We didn't touch on this in the episode, but the ground floor of the west wing, behind the entryway and pantry, is a utility room and ¾ bath, along with the corridor containing the stairs to the basement.

There's also a door here leading out to the side yard (again, the mountain is nowhere near that close to the house in-story).

(You can see here that there's also a side door out of the kitchen, and stairs coming down from the deck.)

Now for the basement. A couple of things to note here:

- The empty room in the middle is just empty because things like central heating system, etc., don't exist in-game.
- There's no way to do the transparent underwater walls of the "aquarium room" in-game either, which is why in the following couple of pictures they're just painted blue.

And a view of the aquarium room itself, looking "back in" from out in the lake. Once again, walls-down view means the wall and door between the room and the basement utility area, and around the bathroom, are not shown.

I'd also like to share one nice shot from earlier in the "construction" process that doesn't have a 1080 version (the system I did the initial design on didn't go that big, which will give you some idea of how long ago it was). It's a view from the entryway, through the kitchen arches, and into the dining room beyond, which gives an idea of how the setup teases the lake view to someone arriving through the side door.

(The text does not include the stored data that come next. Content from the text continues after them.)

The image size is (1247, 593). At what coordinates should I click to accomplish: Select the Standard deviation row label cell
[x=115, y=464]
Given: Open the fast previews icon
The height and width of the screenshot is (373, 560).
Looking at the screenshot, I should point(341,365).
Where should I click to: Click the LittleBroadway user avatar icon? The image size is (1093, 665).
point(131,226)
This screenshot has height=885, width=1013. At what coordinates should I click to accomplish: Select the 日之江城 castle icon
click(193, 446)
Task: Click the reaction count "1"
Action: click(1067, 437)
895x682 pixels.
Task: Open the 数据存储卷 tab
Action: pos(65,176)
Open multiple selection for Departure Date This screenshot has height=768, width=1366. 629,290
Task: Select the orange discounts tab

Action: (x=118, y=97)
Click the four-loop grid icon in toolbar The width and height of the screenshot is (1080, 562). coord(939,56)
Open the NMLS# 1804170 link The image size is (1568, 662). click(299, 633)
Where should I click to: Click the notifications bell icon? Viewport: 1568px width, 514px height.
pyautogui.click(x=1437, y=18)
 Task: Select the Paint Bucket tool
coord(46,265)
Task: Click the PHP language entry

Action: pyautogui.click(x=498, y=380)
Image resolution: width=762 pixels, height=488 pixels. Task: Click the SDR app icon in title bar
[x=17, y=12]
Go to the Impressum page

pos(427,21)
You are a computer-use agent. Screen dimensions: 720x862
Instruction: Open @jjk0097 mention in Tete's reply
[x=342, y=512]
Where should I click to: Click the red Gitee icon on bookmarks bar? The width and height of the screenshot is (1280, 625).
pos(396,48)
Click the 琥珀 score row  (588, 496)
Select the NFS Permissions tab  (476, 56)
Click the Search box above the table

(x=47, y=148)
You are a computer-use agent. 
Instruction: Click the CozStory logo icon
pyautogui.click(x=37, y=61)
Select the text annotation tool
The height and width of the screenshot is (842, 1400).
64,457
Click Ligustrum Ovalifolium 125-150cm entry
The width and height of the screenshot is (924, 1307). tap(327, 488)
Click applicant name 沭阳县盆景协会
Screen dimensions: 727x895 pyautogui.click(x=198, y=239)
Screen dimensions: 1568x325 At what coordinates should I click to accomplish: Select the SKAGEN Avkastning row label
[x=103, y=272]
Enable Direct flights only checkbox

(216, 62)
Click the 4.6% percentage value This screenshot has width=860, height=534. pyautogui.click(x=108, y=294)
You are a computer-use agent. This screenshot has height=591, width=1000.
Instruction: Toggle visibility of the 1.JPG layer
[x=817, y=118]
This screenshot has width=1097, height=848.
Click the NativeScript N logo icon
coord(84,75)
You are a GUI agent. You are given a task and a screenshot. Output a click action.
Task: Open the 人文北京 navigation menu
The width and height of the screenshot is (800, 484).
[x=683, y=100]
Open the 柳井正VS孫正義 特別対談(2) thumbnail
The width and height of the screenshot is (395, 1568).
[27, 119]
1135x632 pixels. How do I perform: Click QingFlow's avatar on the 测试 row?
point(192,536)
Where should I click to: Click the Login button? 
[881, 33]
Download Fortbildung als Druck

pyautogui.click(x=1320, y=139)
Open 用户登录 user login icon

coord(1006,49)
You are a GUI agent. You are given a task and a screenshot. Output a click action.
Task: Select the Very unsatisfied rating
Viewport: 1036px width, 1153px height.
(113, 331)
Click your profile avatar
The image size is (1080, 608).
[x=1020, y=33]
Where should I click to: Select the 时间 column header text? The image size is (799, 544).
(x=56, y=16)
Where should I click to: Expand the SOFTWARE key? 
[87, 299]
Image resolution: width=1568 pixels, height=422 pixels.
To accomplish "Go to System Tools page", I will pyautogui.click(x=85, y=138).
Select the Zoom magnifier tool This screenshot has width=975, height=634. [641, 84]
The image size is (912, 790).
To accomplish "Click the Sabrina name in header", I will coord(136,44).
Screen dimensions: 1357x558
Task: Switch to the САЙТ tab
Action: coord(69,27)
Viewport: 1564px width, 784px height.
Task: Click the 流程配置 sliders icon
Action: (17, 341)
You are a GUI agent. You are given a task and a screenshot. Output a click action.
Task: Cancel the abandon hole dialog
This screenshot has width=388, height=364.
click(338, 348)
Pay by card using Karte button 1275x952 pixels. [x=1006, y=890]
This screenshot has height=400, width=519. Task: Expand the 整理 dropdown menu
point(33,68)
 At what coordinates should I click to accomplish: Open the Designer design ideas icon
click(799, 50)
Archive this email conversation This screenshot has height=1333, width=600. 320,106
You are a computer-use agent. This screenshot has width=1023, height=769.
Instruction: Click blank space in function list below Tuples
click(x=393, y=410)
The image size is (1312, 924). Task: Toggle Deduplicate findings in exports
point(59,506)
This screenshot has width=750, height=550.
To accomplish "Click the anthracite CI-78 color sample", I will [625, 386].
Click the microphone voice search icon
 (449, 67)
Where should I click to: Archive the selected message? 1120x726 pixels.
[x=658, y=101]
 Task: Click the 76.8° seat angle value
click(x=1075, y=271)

(Note that this was before I added the sliding door and the pier!)

So yeah! That's Bellehaven. Hopefully this helps reinforce the descriptions we've given as the site has developed in-story, and given an idea of how it took shape, both as a in-story and out-of-story creation...

--G.
-><-
Benjamin D. Hutchins, Co-Founder, Editor-in-Chief, & Forum Mod
Eyrie Productions, Unlimited http://www.eyrie-productions.com/
zgryphon at that email service Google has
Ceterum censeo Carthaginem esse delendam.


#1, RE: TFLF 12: A Tour of Bellehaven
Posted by Verbena on Apr-27-16 at 02:16 AM
In response to message #0
This is looking awesome, Gryphon, and TFLF 12 was a lot of fun, too! I was amused especially by the Ramune machine. XD

Oh, you poor girls, if you only knew what kind of beings call Corwin Admiral...

------
Fearless creatures, we all learn to fight the Reaper
Can't defeat Her, so instead I'll have to be Her


#2, RE: TFLF 12: A Tour of Bellehaven
Posted by Wiregeek on Apr-27-16 at 12:37 PM
In response to message #1
I thought the pause in releases was bad, but seeing the edges of events through the HTT girls just makes me all sorts of worried about Corwin and Utena and Anthy... and Annabelle!

#4, RE: TFLF 12: A Tour of Bellehaven
Posted by TheOtherSean on Apr-27-16 at 08:34 PM
In response to message #2
And Garnet!

#3, RE: TFLF 12: A Tour of Bellehaven
Posted by Droken on Apr-27-16 at 06:36 PM
In response to message #0
I'm really impressed with this, both in the "how much planning really goes into these" aspect (that goes for all of the behind-the-scenes looks at various residences we've gotten so far), as well as on the aspect of how well you turned the image-on-screen into an image in words. I had gotten things a bit mixed-up in my initial mental image of the place from its construction; I had expected it to be one long building as opposed to the vaguely L-shaped structure (with a tower). Beyond that one mental mix-up however, the image in my head was really close to how it appears here.

It's fun to see these bits of the process, the annotations, and the expanded "featured documents" pieces; they really add an extra level of breadth to UF in particular. The UF-verse is -huge-, but that just makes it seem more -connected-.